**TASK PROMPT**
What lines in the records below include the word "computer"? Return each one.

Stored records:
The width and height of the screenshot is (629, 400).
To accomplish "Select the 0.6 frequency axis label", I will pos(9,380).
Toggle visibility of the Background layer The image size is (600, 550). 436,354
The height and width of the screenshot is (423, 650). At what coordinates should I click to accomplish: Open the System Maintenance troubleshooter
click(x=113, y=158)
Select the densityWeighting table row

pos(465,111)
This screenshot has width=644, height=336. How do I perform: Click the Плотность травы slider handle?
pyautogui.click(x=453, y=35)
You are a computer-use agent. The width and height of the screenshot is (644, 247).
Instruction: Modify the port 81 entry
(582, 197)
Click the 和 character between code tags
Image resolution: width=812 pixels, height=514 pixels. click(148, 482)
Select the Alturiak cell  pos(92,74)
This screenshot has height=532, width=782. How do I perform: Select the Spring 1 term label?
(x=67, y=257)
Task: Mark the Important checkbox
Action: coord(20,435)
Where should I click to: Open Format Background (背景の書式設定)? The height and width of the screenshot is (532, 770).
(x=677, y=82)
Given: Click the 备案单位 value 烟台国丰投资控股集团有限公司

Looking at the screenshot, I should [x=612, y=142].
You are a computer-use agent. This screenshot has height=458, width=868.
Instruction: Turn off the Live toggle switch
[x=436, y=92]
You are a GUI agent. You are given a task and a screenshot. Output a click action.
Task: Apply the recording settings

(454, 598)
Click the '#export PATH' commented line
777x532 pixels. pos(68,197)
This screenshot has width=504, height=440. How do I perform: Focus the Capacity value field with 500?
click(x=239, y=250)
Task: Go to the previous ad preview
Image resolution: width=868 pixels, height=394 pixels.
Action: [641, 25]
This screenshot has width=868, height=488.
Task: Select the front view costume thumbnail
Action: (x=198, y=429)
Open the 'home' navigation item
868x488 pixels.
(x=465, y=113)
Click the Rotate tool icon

**RESPONSE**
You are a computer-use agent. The width and height of the screenshot is (644, 247).
You are a computer-use agent. This screenshot has height=458, width=868.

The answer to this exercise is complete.